#### WHAT YOU NEED TO DO
Every entry must be output exactly as it was written.

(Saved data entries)
[Start of Attachment]

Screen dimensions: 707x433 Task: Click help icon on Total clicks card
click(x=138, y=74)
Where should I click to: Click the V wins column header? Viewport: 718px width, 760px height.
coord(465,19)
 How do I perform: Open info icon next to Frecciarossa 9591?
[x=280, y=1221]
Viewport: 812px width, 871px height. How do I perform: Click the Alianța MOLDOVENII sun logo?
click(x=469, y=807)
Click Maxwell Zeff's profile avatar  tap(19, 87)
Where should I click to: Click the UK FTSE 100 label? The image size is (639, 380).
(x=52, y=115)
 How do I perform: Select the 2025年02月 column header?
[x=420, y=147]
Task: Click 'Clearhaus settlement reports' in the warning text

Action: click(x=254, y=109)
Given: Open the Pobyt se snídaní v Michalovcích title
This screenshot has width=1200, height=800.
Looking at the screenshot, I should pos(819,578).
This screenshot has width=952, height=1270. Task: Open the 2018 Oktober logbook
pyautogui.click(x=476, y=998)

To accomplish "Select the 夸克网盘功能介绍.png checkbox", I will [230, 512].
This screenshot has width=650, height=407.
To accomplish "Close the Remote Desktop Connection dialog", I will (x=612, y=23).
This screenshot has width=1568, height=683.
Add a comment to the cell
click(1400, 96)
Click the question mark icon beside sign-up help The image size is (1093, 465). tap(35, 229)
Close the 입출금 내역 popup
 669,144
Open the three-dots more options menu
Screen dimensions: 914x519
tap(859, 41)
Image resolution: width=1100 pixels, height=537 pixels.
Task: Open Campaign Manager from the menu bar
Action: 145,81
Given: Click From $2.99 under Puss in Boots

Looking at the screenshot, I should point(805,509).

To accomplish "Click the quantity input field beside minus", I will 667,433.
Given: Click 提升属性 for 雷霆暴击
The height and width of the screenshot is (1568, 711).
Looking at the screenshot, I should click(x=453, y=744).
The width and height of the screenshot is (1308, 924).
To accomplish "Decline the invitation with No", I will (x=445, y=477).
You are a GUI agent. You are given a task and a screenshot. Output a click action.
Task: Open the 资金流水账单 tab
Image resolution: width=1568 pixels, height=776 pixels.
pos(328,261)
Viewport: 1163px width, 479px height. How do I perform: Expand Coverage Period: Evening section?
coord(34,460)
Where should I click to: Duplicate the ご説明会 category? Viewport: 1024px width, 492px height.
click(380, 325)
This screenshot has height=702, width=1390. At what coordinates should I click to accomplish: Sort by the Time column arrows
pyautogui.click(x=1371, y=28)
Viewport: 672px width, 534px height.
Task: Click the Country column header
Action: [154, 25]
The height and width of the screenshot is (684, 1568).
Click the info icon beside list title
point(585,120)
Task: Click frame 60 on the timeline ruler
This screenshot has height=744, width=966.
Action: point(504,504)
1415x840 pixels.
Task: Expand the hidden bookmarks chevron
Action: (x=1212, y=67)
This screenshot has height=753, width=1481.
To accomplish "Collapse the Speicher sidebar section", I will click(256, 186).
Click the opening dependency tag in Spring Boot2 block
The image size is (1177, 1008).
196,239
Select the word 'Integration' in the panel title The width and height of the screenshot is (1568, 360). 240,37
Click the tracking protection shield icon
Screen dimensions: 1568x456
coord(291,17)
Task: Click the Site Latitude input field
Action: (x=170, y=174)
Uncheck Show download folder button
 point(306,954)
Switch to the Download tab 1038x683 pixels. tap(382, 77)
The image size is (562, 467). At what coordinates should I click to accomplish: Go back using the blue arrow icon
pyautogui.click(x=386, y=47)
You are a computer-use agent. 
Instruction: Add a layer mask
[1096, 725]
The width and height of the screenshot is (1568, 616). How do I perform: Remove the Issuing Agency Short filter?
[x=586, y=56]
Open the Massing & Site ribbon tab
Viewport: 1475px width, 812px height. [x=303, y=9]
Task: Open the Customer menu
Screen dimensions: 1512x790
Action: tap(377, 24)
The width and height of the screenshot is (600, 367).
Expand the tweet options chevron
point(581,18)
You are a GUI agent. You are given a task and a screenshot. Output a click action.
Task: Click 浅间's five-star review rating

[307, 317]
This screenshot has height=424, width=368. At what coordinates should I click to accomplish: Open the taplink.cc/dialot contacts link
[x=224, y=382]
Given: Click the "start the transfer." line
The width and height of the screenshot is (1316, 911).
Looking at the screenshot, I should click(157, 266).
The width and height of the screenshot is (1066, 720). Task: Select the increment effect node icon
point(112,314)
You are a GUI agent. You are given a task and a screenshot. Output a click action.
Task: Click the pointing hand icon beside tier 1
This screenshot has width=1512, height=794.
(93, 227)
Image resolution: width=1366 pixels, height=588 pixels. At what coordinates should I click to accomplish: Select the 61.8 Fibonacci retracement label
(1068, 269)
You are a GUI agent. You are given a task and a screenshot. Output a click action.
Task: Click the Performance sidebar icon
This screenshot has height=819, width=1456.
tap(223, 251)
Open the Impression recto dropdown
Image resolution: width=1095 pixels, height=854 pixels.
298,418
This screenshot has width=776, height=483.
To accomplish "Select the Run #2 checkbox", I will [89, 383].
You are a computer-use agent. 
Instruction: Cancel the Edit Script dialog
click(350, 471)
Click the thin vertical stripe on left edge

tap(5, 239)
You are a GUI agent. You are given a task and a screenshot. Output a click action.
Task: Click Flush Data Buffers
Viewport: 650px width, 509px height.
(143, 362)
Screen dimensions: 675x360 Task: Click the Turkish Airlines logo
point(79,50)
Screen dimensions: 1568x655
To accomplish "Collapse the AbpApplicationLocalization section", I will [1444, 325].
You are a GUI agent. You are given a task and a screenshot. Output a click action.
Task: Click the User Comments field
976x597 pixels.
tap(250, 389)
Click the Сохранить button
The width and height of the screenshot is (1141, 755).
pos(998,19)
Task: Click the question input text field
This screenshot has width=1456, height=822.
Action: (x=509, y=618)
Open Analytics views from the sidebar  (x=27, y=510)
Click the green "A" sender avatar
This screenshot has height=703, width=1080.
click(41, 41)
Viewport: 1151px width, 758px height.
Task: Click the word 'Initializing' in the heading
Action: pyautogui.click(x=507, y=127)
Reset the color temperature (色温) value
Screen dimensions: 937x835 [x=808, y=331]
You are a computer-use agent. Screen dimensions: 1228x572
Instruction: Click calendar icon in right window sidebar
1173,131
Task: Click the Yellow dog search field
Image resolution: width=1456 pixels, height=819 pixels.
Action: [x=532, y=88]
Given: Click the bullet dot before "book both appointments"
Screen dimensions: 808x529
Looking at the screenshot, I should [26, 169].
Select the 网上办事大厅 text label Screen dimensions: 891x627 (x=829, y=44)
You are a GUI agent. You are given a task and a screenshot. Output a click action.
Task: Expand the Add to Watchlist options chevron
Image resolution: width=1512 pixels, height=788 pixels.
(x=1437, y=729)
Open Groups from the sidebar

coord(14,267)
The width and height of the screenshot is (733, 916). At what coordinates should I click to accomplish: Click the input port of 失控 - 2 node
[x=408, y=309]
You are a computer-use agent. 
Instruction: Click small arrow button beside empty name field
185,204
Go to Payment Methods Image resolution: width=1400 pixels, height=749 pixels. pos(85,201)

[End of Attachment]

#### SOLUTION BELOW
Screen dimensions: 707x433 Task: Click help icon on Total clicks card
click(x=138, y=74)
Where should I click to: Click the V wins column header? Viewport: 718px width, 760px height.
coord(465,19)
 How do I perform: Open info icon next to Frecciarossa 9591?
[x=280, y=1221]
Viewport: 812px width, 871px height. How do I perform: Click the Alianța MOLDOVENII sun logo?
click(x=469, y=807)
Click Maxwell Zeff's profile avatar  tap(19, 87)
Where should I click to: Click the UK FTSE 100 label? The image size is (639, 380).
(x=52, y=115)
 How do I perform: Select the 2025年02月 column header?
[x=420, y=147]
Task: Click 'Clearhaus settlement reports' in the warning text

Action: click(x=254, y=109)
Given: Open the Pobyt se snídaní v Michalovcích title
This screenshot has width=1200, height=800.
Looking at the screenshot, I should pos(819,578).
This screenshot has width=952, height=1270. Task: Open the 2018 Oktober logbook
pyautogui.click(x=476, y=998)

To accomplish "Select the 夸克网盘功能介绍.png checkbox", I will [230, 512].
This screenshot has width=650, height=407.
To accomplish "Close the Remote Desktop Connection dialog", I will (x=612, y=23).
This screenshot has width=1568, height=683.
Add a comment to the cell
click(1400, 96)
Click the question mark icon beside sign-up help The image size is (1093, 465). tap(35, 229)
Close the 입출금 내역 popup
 669,144
Open the three-dots more options menu
Screen dimensions: 914x519
tap(859, 41)
Image resolution: width=1100 pixels, height=537 pixels.
Task: Open Campaign Manager from the menu bar
Action: 145,81
Given: Click From $2.99 under Puss in Boots

Looking at the screenshot, I should point(805,509).

To accomplish "Click the quantity input field beside minus", I will 667,433.
Given: Click 提升属性 for 雷霆暴击
The height and width of the screenshot is (1568, 711).
Looking at the screenshot, I should click(x=453, y=744).
The width and height of the screenshot is (1308, 924).
To accomplish "Decline the invitation with No", I will (x=445, y=477).
You are a GUI agent. You are given a task and a screenshot. Output a click action.
Task: Open the 资金流水账单 tab
Image resolution: width=1568 pixels, height=776 pixels.
pos(328,261)
Viewport: 1163px width, 479px height. How do I perform: Expand Coverage Period: Evening section?
coord(34,460)
Where should I click to: Duplicate the ご説明会 category? Viewport: 1024px width, 492px height.
click(380, 325)
This screenshot has height=702, width=1390. At what coordinates should I click to accomplish: Sort by the Time column arrows
pyautogui.click(x=1371, y=28)
Viewport: 672px width, 534px height.
Task: Click the Country column header
Action: [154, 25]
The height and width of the screenshot is (684, 1568).
Click the info icon beside list title
point(585,120)
Task: Click frame 60 on the timeline ruler
This screenshot has height=744, width=966.
Action: point(504,504)
1415x840 pixels.
Task: Expand the hidden bookmarks chevron
Action: (x=1212, y=67)
This screenshot has height=753, width=1481.
To accomplish "Collapse the Speicher sidebar section", I will click(256, 186).
Click the opening dependency tag in Spring Boot2 block
The image size is (1177, 1008).
196,239
Select the word 'Integration' in the panel title The width and height of the screenshot is (1568, 360). 240,37
Click the tracking protection shield icon
Screen dimensions: 1568x456
coord(291,17)
Task: Click the Site Latitude input field
Action: (x=170, y=174)
Uncheck Show download folder button
 point(306,954)
Switch to the Download tab 1038x683 pixels. tap(382, 77)
The image size is (562, 467). At what coordinates should I click to accomplish: Go back using the blue arrow icon
pyautogui.click(x=386, y=47)
You are a computer-use agent. 
Instruction: Add a layer mask
[1096, 725]
The width and height of the screenshot is (1568, 616). How do I perform: Remove the Issuing Agency Short filter?
[x=586, y=56]
Open the Massing & Site ribbon tab
Viewport: 1475px width, 812px height. [x=303, y=9]
Task: Open the Customer menu
Screen dimensions: 1512x790
Action: tap(377, 24)
The width and height of the screenshot is (600, 367).
Expand the tweet options chevron
point(581,18)
You are a GUI agent. You are given a task and a screenshot. Output a click action.
Task: Click 浅间's five-star review rating

[307, 317]
This screenshot has height=424, width=368. At what coordinates should I click to accomplish: Open the taplink.cc/dialot contacts link
[x=224, y=382]
Given: Click the "start the transfer." line
The width and height of the screenshot is (1316, 911).
Looking at the screenshot, I should click(157, 266).
The width and height of the screenshot is (1066, 720). Task: Select the increment effect node icon
point(112,314)
You are a GUI agent. You are given a task and a screenshot. Output a click action.
Task: Click the pointing hand icon beside tier 1
This screenshot has width=1512, height=794.
(93, 227)
Image resolution: width=1366 pixels, height=588 pixels. At what coordinates should I click to accomplish: Select the 61.8 Fibonacci retracement label
(1068, 269)
You are a GUI agent. You are given a task and a screenshot. Output a click action.
Task: Click the Performance sidebar icon
This screenshot has height=819, width=1456.
tap(223, 251)
Open the Impression recto dropdown
Image resolution: width=1095 pixels, height=854 pixels.
298,418
This screenshot has width=776, height=483.
To accomplish "Select the Run #2 checkbox", I will [89, 383].
You are a computer-use agent. 
Instruction: Cancel the Edit Script dialog
click(350, 471)
Click the thin vertical stripe on left edge

tap(5, 239)
You are a GUI agent. You are given a task and a screenshot. Output a click action.
Task: Click Flush Data Buffers
Viewport: 650px width, 509px height.
(143, 362)
Screen dimensions: 675x360 Task: Click the Turkish Airlines logo
point(79,50)
Screen dimensions: 1568x655
To accomplish "Collapse the AbpApplicationLocalization section", I will [1444, 325].
You are a GUI agent. You are given a task and a screenshot. Output a click action.
Task: Click the User Comments field
976x597 pixels.
tap(250, 389)
Click the Сохранить button
The width and height of the screenshot is (1141, 755).
pos(998,19)
Task: Click the question input text field
This screenshot has width=1456, height=822.
Action: (x=509, y=618)
Open Analytics views from the sidebar  (x=27, y=510)
Click the green "A" sender avatar
This screenshot has height=703, width=1080.
click(41, 41)
Viewport: 1151px width, 758px height.
Task: Click the word 'Initializing' in the heading
Action: pyautogui.click(x=507, y=127)
Reset the color temperature (色温) value
Screen dimensions: 937x835 [x=808, y=331]
You are a computer-use agent. Screen dimensions: 1228x572
Instruction: Click calendar icon in right window sidebar
1173,131
Task: Click the Yellow dog search field
Image resolution: width=1456 pixels, height=819 pixels.
Action: [x=532, y=88]
Given: Click the bullet dot before "book both appointments"
Screen dimensions: 808x529
Looking at the screenshot, I should [26, 169].
Select the 网上办事大厅 text label Screen dimensions: 891x627 (x=829, y=44)
You are a GUI agent. You are given a task and a screenshot. Output a click action.
Task: Expand the Add to Watchlist options chevron
Image resolution: width=1512 pixels, height=788 pixels.
(x=1437, y=729)
Open Groups from the sidebar

coord(14,267)
The width and height of the screenshot is (733, 916). At what coordinates should I click to accomplish: Click the input port of 失控 - 2 node
[x=408, y=309]
You are a computer-use agent. 
Instruction: Click small arrow button beside empty name field
185,204
Go to Payment Methods Image resolution: width=1400 pixels, height=749 pixels. pos(85,201)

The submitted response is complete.